New Year's (financial) resolutions
Four tips to increase your prosperity throughout the new year.
NEW YORK (CNNMoney.com) -- New Years Resolutions come and go. So instead of forking over some major dollars for that gym membership, we're going to give you some financial resolutions that will keep you feeling good all year long.
1. Beware Balance Transfer Fees
Transferring a high credit card balance to a card with lower rates can be a great move IF balance-transfer fees are capped at $75 or so. But more and more credit cards are getting rid of caps on balance transfer fees or increasing the fees, says Curtis Arnold of Cardratings.com.
In fact fees can soar to as much as $400 or more. "This trend will continue as issuers try to increase their bottom line. They're more dependent on fee income," says Arnold.
For example, if you're transferring $10,000 to a card with a lower interest rate, and that fee is 3%, that transfer will cost you $300. So, before you authorize a balance transfer, make sure you know exactly what fees you're paying. You can go to cardratings.com to compare credit card fees.
2. Be the Early Bird
Apply online now for college financial aid.
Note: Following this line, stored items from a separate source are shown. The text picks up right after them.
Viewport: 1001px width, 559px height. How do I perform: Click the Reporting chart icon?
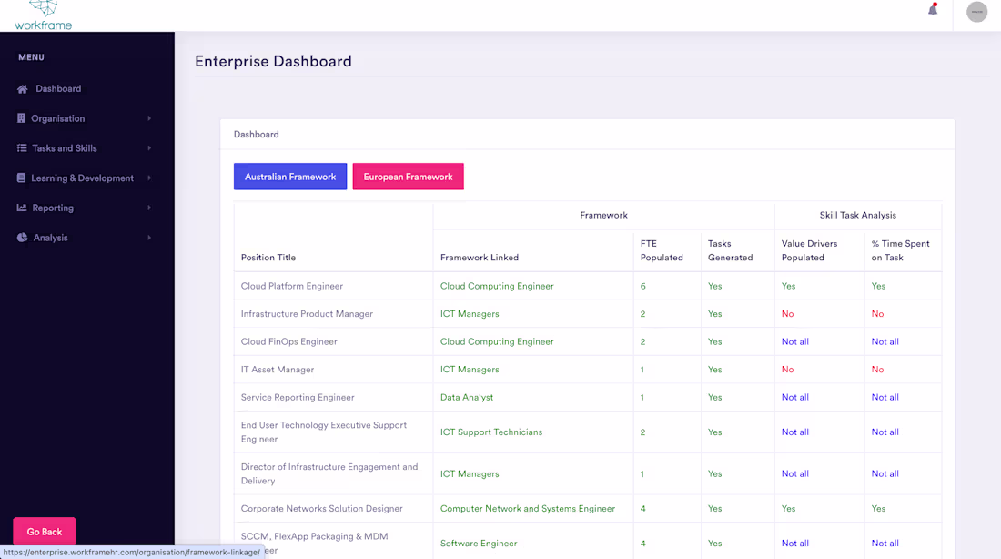[20, 208]
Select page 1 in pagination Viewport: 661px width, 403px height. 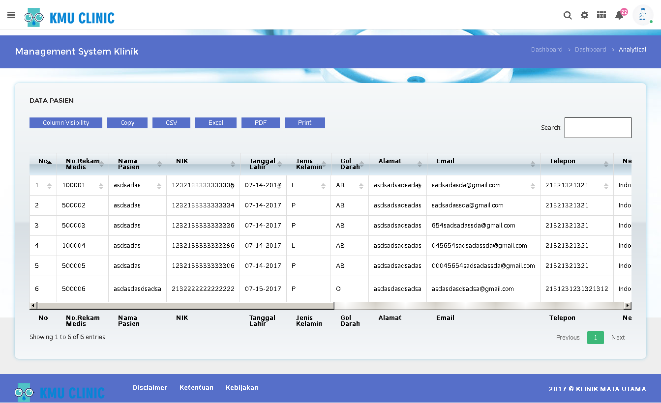[595, 338]
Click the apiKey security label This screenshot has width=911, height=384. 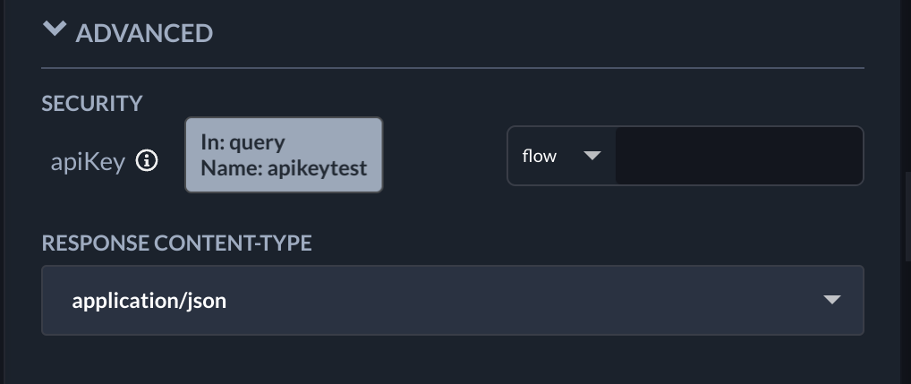87,163
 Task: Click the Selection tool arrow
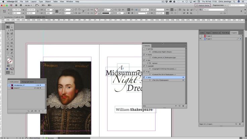(8, 27)
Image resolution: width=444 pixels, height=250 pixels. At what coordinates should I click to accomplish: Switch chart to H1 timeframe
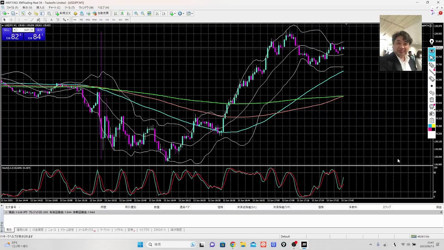click(101, 20)
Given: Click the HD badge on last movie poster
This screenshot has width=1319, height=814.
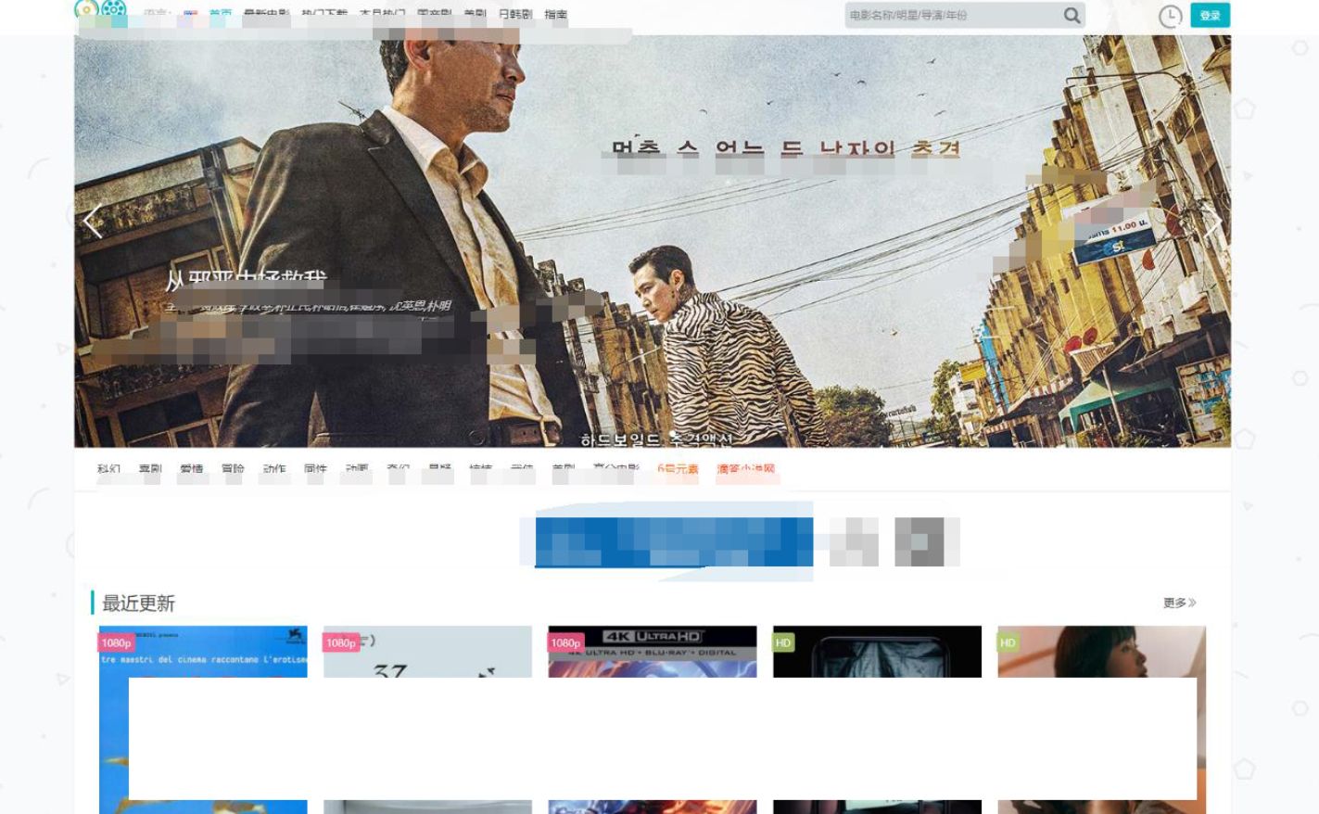Looking at the screenshot, I should (x=1008, y=642).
While the deadline may be a month or two away, the sooner you apply, the more money you're likely to get. If you haven't gotten your Form W-2, remember you can just estimate your tax info and correct it later. The FAFSA form can be downloaded from www.fafsa.ed.gov.
Don't forget, you'll need to set up a PIN number. It should take you about two hours, according to Sallie Mae. This year, students will be able to take advantage of two relatively new grants: the academic competitive grant and the SMART grant for students majoring in science, technology or math.
This year the government is allocating about $850 million for these according to Mark Kantrowitz of Finaid.org. For more information, go to studentaid.ed.gov.
3. Start with a clean record
Get your credit report at annualcreditreport.com or call 877-322-8228. If you find any problems, make sure you complain to the credit bureaus and to credit issuers. You can also have your social security benefits statement mailed to you make sure your income is reported accurately and that no one has been using your number. Check out www.ssa.gov.
4. Kickstart your savings
Beginning this year, you can split the direct deposit of your federal income-tax refund in up to three accounts at up to three different financial institutions. This means, you can use some of your refund to pay off some bills, and you can stash some cash directly into your IRA or your money market account. For details, see Form 8888, "Direct Deposit of Refund to More Than One Account."